No obstante, como las violaciones a la ley del Presidente y las figuras más relevantes para 2024, el comportamiento de la militancia de Morena pinta el horizonte que veremos en las elecciones presidenciales. Si no ganan, arrebatan. ¿Cómo lo harían? La denuncia de fraude cometido por la oposición, con financiamiento de Estados Unidos y de los grupos económicos despojados de sus privilegios –las ideas parten del discurso cotidiano de López Obrador–, provocaría la toma de las calles y el secuestro del INE, para entonces con una presidenta a modo de López Obrador. La izquierda social podría fácilmente desestabilizar al país –su operación contra el gasolinazo en 2017 es prueba de su eficacia– y descarrilar el proceso.
En esas condiciones, López Obrador bien podría aumentar su mandato –que no sería una reelección, teóricamente hablando– con el apoyo del Ejército, cobrando en ese momento los favores recibidos en dinero y especie, en los altos mandos castrenses. Al haber abandonado la cúpula militar la institucionalidad por el partidismo, como ha quedado demostrado en varios discursos pronunciados por el jefe de las Fuerzas Armadas, el autogolpe no es algo que hoy se vea descabellado.
¿Estaría López Obrador dispuesto a esto? Es un salto muy grande, por lo que su mejor alternativa, con toda la fuerza de su presidencia legal, es transgredir la ley, como lo ha hecho en todos los capítulos importantes de la vida pública desde que inició su administración, ante el débil diseño de las instituciones y la subordinación del Poder Legislativo, y en cierta manera la cabeza del Poder Judicial a sus ideas y deseos, sin olvidar que para entonces, la presidencia estará en manos de una de sus ministras incondicionales.

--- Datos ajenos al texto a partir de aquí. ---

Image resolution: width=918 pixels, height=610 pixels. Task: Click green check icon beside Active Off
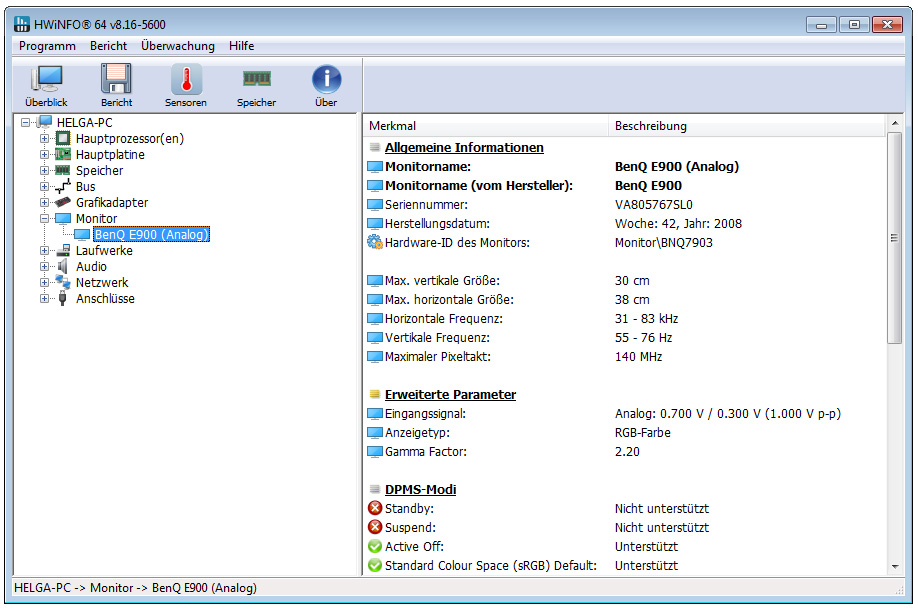pyautogui.click(x=375, y=547)
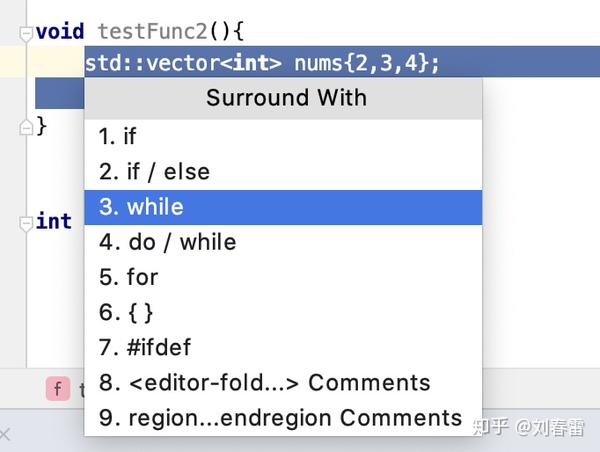Toggle fold marker next to int line
600x452 pixels.
click(26, 222)

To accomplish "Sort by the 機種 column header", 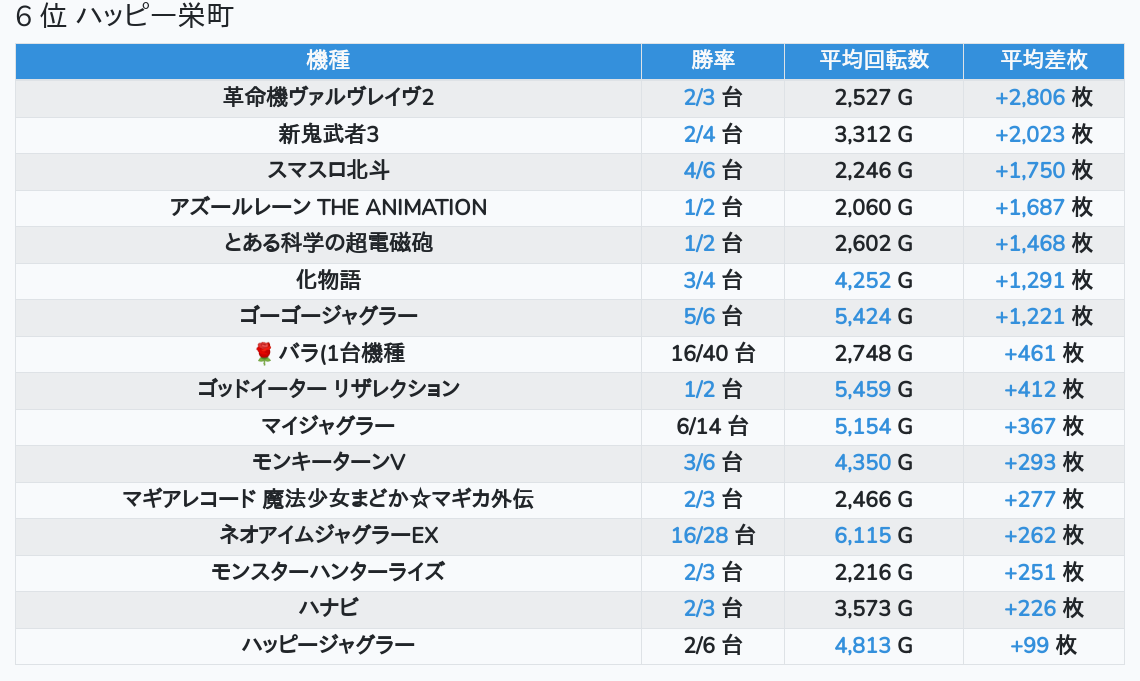I will click(x=328, y=60).
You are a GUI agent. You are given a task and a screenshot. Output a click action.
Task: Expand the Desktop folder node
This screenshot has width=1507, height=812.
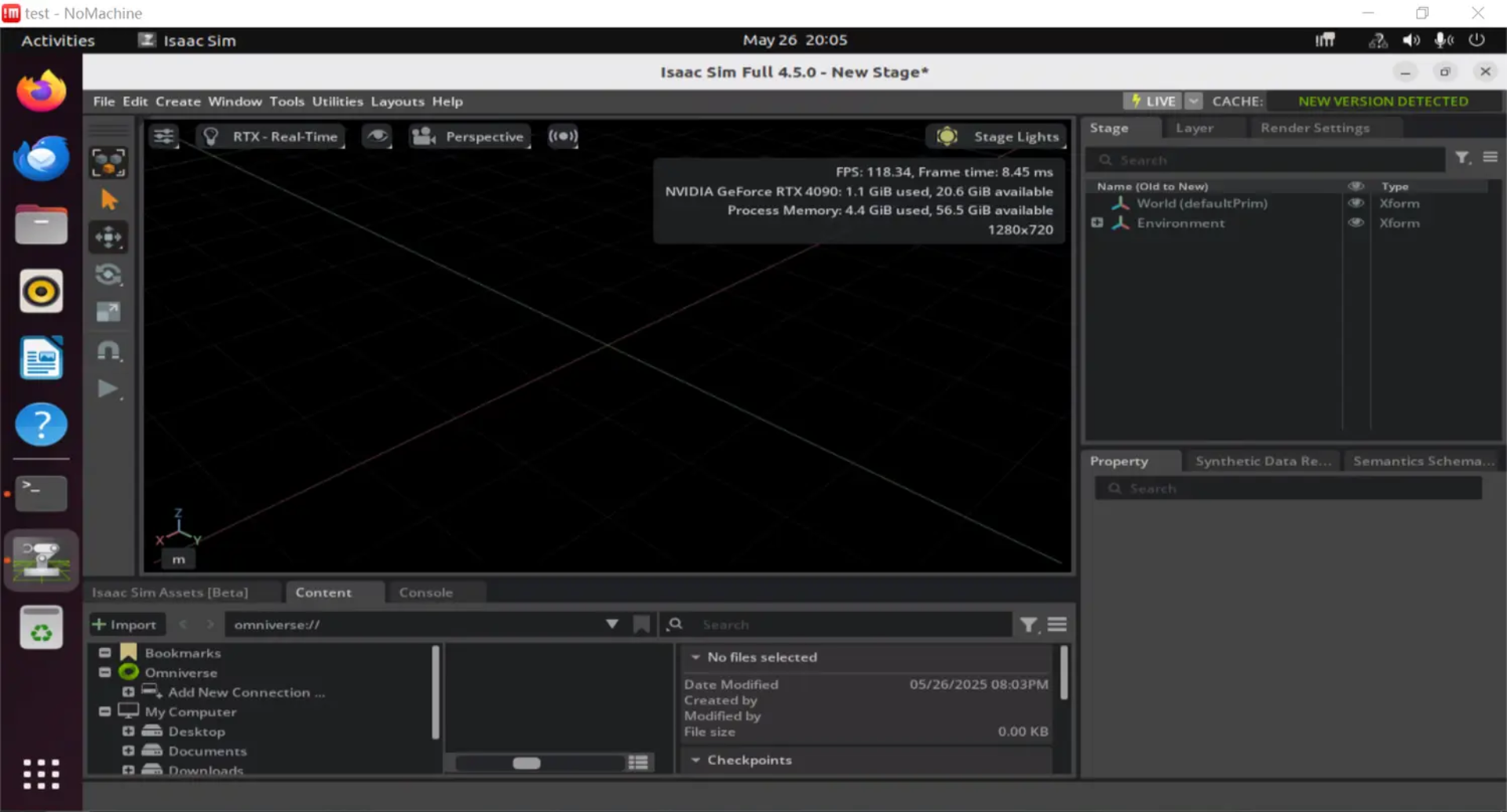129,731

Los andamiajes de la democracia serán utilizados por López Obrador para perpetuarse en el poder, directa o indirectamente. La evidencia empírica que apunta en esta dirección tendría que ser analizada por quienes apuesten por elecciones justas y libres, donde el resultado no es lo más relevante en esa parte del proceso. Lo que hemos experimentado es contrario al espíritu democrático liberal, con incertidumbre en el proceso y certidumbre en el resultado.
En este momento, es relevante que la oposición piense en una estrategia paralela a sus alianzas y selección de candidaturas, para que, si llegara a darse su victoria –hoy en día aparentemente inalcanzable–, López Obrador tenga que aceptar la derrota de su proyecto e impedir una desestabilización para que Morena no entregue el poder. Dados sus antecedentes, jamás aceptará que perdió. La estrategia para que eso no suceda, está en marcha.